Aníbal regresó al calabozo mientras tomaban la otra declaración, pero Constantino se negó a declarar. Su letrada se limitó a presentar un escrito con diversas protestas. Ya por la tarde, la fiscalía pidió prisión para ambos detenidos, pero el juez no cambió la situación de Aníbal; después de todo, había dado respuestas lógicas y no había nuevos indicios. Respecto a Constantino, decretó su ingreso en la cárcel, pues aparecía claramente implicado en los asesinatos y mantenía una actitud obstruccionista que implicaba riesgo de destrucción de pruebas.

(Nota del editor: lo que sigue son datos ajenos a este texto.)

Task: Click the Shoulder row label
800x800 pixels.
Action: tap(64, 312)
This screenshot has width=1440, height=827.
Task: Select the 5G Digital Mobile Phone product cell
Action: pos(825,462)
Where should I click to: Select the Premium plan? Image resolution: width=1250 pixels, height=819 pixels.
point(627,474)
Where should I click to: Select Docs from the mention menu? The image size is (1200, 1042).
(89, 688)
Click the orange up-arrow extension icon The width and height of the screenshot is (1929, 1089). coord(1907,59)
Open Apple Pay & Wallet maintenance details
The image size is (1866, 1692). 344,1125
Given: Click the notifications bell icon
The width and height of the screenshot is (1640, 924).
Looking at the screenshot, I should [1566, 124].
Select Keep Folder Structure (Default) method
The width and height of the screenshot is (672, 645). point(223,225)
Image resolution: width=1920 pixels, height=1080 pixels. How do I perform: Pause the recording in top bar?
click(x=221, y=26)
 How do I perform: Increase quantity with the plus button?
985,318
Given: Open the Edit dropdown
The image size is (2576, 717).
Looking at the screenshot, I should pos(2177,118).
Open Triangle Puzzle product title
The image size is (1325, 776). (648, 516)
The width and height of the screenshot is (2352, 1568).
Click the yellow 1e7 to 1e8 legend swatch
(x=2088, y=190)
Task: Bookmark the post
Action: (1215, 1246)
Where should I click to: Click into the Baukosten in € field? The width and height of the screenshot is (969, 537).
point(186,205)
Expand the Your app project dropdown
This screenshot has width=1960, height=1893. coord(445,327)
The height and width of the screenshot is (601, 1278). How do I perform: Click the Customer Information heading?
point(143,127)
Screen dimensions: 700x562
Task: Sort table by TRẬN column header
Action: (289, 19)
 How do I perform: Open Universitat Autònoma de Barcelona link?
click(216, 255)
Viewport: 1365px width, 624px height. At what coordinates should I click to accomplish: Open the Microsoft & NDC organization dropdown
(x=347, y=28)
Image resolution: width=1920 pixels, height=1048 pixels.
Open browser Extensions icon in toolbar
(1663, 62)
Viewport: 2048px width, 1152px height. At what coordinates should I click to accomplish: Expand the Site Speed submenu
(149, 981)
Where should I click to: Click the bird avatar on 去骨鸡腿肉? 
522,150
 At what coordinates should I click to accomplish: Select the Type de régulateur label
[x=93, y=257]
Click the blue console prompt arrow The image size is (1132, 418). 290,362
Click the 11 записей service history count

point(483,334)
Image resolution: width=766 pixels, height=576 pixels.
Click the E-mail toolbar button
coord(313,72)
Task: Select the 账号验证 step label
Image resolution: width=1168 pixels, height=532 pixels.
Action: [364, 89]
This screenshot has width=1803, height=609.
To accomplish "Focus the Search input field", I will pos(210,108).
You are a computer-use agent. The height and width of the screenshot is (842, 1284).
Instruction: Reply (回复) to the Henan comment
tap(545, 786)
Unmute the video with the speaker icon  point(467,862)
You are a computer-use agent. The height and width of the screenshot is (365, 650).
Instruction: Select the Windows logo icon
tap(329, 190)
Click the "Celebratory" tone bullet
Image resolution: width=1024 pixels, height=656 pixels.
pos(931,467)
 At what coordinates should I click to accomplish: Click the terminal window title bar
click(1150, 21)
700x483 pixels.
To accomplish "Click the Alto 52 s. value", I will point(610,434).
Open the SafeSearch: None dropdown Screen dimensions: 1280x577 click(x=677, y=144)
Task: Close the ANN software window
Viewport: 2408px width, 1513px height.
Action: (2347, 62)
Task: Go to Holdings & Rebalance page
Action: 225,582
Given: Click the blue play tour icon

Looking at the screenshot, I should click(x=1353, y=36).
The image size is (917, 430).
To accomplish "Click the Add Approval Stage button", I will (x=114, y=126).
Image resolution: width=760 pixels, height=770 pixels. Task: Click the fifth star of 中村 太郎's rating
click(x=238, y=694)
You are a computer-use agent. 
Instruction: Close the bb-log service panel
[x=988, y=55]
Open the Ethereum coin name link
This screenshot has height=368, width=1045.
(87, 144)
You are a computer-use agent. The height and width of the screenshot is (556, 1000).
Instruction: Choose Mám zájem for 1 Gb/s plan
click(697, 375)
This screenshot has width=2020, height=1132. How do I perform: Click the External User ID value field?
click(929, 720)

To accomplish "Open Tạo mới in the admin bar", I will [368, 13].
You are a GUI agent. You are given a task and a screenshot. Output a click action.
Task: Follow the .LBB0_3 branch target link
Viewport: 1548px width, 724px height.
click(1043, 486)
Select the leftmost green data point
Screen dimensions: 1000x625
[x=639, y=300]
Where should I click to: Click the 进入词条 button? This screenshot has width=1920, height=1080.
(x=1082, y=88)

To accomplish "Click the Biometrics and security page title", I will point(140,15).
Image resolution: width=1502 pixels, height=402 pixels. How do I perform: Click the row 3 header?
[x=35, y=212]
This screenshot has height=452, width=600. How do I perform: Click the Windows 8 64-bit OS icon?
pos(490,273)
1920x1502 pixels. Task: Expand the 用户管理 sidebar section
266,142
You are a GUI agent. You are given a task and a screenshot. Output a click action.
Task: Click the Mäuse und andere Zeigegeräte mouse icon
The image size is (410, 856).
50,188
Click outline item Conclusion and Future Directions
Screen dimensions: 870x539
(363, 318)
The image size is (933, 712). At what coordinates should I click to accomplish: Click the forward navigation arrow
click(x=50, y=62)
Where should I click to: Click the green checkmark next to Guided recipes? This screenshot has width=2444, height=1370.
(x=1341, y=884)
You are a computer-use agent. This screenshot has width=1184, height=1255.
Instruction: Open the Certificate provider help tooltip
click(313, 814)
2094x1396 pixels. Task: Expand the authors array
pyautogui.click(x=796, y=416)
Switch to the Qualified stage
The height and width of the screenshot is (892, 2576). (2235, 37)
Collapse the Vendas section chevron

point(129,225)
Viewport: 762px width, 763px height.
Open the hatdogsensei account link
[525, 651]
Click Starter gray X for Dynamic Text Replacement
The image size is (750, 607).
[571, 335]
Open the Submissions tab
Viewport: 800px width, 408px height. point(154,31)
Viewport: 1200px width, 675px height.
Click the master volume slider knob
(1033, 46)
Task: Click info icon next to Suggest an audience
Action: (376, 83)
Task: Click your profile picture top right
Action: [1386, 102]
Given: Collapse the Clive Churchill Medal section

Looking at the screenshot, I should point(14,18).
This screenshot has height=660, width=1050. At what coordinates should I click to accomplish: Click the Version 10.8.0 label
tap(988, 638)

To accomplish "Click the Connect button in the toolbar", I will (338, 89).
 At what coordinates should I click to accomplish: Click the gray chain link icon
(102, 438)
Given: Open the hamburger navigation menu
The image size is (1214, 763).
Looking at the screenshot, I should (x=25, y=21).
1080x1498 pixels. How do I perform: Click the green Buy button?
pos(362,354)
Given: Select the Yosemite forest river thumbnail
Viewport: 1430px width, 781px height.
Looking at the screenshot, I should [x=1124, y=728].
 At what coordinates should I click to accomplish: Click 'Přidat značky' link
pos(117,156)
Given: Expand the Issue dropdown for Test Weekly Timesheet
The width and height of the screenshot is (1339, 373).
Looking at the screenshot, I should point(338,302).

Al cruzarse en calabozos, uno camino de la calle y el otro de Teixeiro, Aníbal se despidió.

—Alfeirán, sigue así, dado caña. ¡Vamos a machacar a ese juez!

Constantino levantó el dedo pulgar, alzando ambas manos esposadas en señal de que todo iba bien, y Aníbal sonrió burlón cuando ya no podía verle.

Beatriz esperó a su cliente a la puerta de calabozos. Había solicitado salir por una entrada lateral para evitar a la prensa y tenía el coche discretamente aparcado cerca. Con disimulo, alcanzaron el vehículo y arrancaron sin ser detectados.

—Estará contenta, señora letrada.

—Claro. —Beatriz se extrañó con la pregunta—. Pero supongo que usted lo estará más. Sigue libre. Salvo que aparezca algo grave, no creo que la situación cambie ya.

—No me refiero a la libertad. Habrá visto que aprendo rápido.

—Lo ha hecho usted muy bien. Tranquilo, sereno, sincero… Aunque supongo que no le habrá sido fácil.

—Tampoco es tan difícil. Si quiere, puedo hacer caer una sutil lágrima ahora mismo.